Cross-language dependency treebank-An effective approach for contrastive study of languages: Comment on "Dependency distance: A new perspective on syntactic patterns in natural languages" by Haitao Liu et al.

In dependency grammar, dependency distance (DD) [1–3] is an important index of memory burden and an indicator of syntactic difficulty. For reducing this memory burden, human languages present a tendency of dependency distance minimization (DDM). In the review [4], Liu et al. sum up a considerable volume of previous achievements on the topic of DDM. Several studies have proved that language is a human-driven complex adaptive system, and the tendency of DDM in syntactic structure is a human-driven linguistic universal which is shaped by psychological and biological constraints for the sake of limited working memory. As an effective and reliable approach, large-scale cross-language empirical corpora are used during the process of seeking linguistic universals. The cross-language research process involves comparison of different languages. Language is a complex system and any language has its own characteristics on syntactic structure, which can be described more accurately when compared with other languages.
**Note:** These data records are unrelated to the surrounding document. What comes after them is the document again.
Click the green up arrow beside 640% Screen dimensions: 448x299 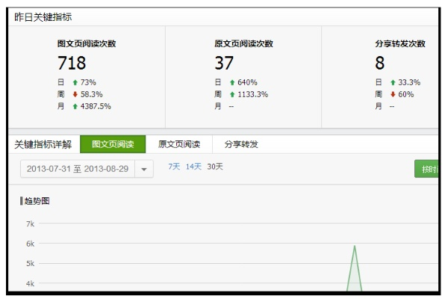click(x=232, y=82)
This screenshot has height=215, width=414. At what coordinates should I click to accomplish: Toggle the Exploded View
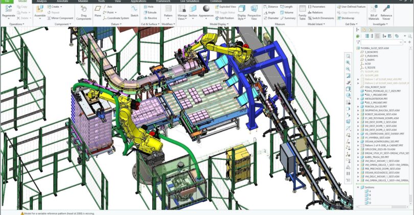pyautogui.click(x=227, y=7)
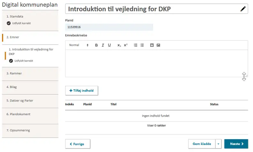Toggle bold formatting in editor toolbar
Viewport: 253px width, 152px height.
click(96, 45)
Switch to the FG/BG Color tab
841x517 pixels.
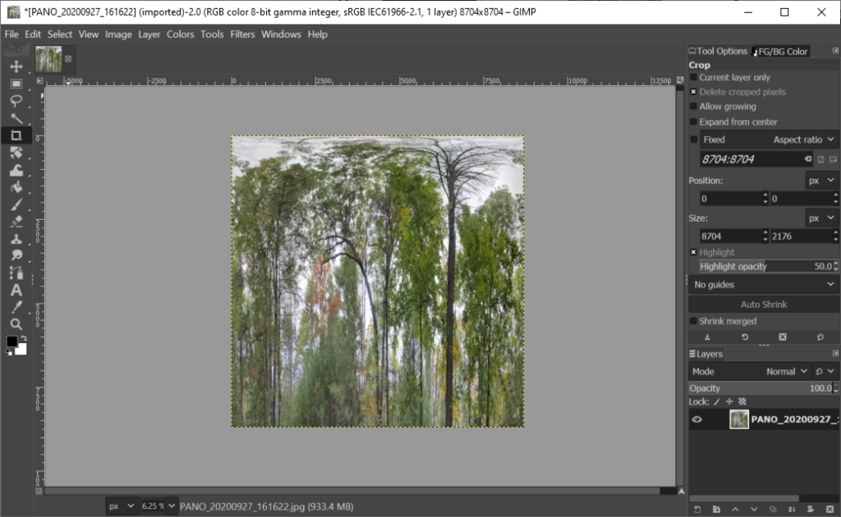[x=781, y=51]
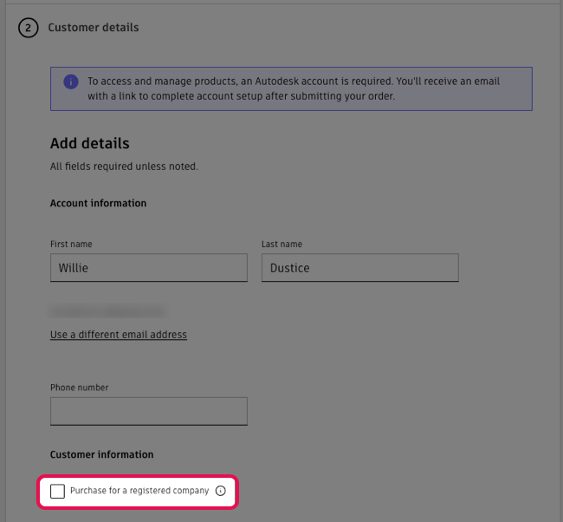Image resolution: width=563 pixels, height=522 pixels.
Task: Click the Autodesk account required banner text
Action: [294, 89]
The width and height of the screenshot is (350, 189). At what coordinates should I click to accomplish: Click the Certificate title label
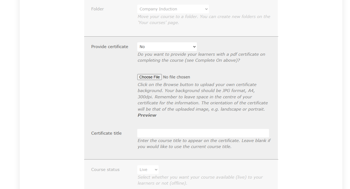coord(106,133)
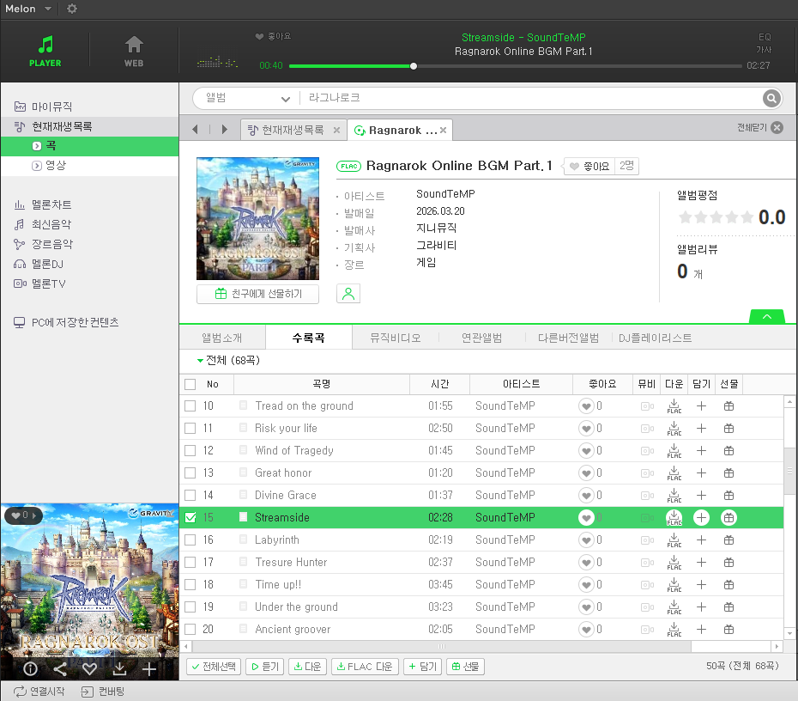Gift the Risk your life track

coord(728,429)
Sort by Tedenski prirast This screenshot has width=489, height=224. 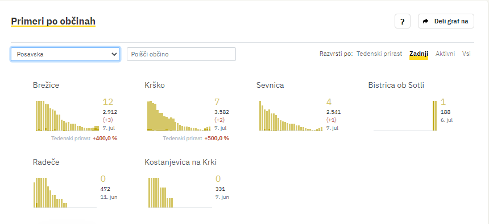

In this comment, I introduce a quantitative and contrastive study on same dependencies (subjects and objects) of different languages (English and Chinese) based on bilingual dependency treebanks (syntactic annotated corpus with dependency schemes) to further demonstrate this linguistic universal in specific dependencies in different languages, and also to check the advantage of the quantitative method in contrastive study of languages. To support the hypothesis that DDM is a linguistic universal, several researchers carry out studies through using various empirical data. Large-scale cross-language studies of 20 languages [2], 37 languages [5], and 30 languages [6] are used to testify that the relatively short dependency distance is a recurring linguistic regularity of natural languages. Large-scale cross-language study presents an overall investigation on tendency of DDM. Based on English–Chinese Dependency Treebank [7], Li explores the quantitative characteristics of subject and object dependencies of these two languages. The results show that mean dependency distance (MDD) of subject and object of Chinese is greater than that of English, which is same with the results of the whole treebanks. Chinese taxes more cognition cost and working memory than English.